Parameters determined in the developed S–G filter as a function of polynomial order. SNR is defined as the ratio of standard deviation of the segments containing no absorption in unfiltered and filtered signal

In order to further evaluate the suitability of the developed adaptive algorithm suitable for absorption spectra with different lineshapes, series of experimental spectra (CO2 concentration around 1.5 %) were recorded at different pressures (between a few mbar and 1 bar). We still use the standard deviation of the segments containing no absorption baseline in unfiltered and filtered signal to denote the noise level. The results are demonstrated and compared in Fig. 9. The statistical mean values are also provided as insets in the figure. Overall, the SNR enhancement factor of 5.5 and 4.7 can be calculated from wavelet filter and the S–G filter, respectively. Based on the study of Chen et al. [11], the developed algorithms have finally been applied to a time series of CO2 concentrations datasets. As it can be seen from Fig. 10 (upper panel), measurement precisions have been significantly improved with standard deviations of 1.01, 0.18, and 0.16 from raw measurements, the output of the S–G filter, and output of the wavelet filter, respectively. The Allan variance in the lower panel shows an optimal averaging time of about 200 s for the present system. The measurement precision improvement by the developed S–G filter and wavelet filter corresponds to a precision level that can be obtained by conventional 40-s averaging. Overall, the wavelet filter demonstrated a higher ability to remove noise, but the method requires more parameters to be specified, for example, mother wavelet type, thresholding policy, threshold estimation, and decomposition level. On the other hand, the S–G filter shows great flexibility and has great potential for time series datasets with fast response, which are particularly attractive for TDLAS and other laser spectroscopy applications.

Fig. 9
figure 9

Comparison of noise level (see definition at upper panel) before and after applying the S–G filter and wavelet de-noised technique to experimental spectra recorded under different pressure

Fig. 10
figure 10

Upper panel shows raw measurements of time series CO2 concentrations with 1-Hz sampling rate and the corresponding S–G filter and wavelet filter output.
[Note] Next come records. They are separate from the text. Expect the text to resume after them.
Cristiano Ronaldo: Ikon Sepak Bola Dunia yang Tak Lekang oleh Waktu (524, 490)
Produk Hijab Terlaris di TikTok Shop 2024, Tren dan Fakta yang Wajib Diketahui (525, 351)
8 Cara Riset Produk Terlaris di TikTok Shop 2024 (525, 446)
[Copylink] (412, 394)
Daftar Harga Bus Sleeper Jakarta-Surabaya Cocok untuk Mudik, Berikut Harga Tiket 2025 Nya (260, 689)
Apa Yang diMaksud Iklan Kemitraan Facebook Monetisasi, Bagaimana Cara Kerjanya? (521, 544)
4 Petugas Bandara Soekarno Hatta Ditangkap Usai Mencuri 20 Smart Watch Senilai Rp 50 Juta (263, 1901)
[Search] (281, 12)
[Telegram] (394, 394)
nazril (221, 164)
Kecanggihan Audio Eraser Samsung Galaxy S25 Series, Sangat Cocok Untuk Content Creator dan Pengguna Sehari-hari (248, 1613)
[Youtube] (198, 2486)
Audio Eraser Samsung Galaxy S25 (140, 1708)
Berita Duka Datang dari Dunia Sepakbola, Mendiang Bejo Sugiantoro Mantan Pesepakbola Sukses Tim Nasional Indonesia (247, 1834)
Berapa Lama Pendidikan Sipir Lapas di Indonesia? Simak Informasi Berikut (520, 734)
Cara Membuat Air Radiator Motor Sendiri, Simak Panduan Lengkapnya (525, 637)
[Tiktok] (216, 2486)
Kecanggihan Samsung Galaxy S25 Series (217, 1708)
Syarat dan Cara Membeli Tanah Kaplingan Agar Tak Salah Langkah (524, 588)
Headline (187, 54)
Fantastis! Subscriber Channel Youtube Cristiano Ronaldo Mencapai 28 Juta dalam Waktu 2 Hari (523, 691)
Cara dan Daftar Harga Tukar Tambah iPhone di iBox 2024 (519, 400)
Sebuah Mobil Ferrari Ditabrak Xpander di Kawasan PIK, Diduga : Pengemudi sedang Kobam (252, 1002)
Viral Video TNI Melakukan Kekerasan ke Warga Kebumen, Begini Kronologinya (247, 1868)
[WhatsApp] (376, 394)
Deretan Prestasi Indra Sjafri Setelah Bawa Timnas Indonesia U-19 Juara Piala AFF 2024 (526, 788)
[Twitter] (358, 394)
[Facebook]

Lower panel presents the Allan variance plot of raw data

5 Conclusion

In this paper, we have presented a simple but robust method based on the S–G filter to smooth out noise present in our TDLAS system without distorting signals. By applying the newly developed method to both simulated and experimental spectral signals, we found that the window size is the primary factor that limits the smoothing efficiency. Comparing the results with those from the powerful wavelet transform-based filter, the developed adaptive S–G filter shows the following four advantages: (i) it can reconstruct high-quality TDLAS signal by setting only two parameters in the S–G filter. Our results suggest that the optimal polynomial order is between 2 and 8, which is robust in most cases, while the best window size depends on the optimal polynomial order and the dynamics of signal and noise; (ii) it is very simple in theory and easy to implement because most commercial software such as ORIGIN and MATLAB include the S–G filter in their function library; (iii) it can be applied to spectral signals with any lineshape (e.g., Gaussian and Lorentzian), and there are no restrictions on the scaling of TDLAS datasets; (iv) the time cost for searching the optimal window size and outputting the best S–G-filtered result is superior than wavelet filtering technique. For these reasons, we anticipate that the developed method can be further applied to real-time smooth TDLAS spectral signals and time series concentration datasets for a wide variety of applications including atmospheric environmental monitoring and industrial processing control.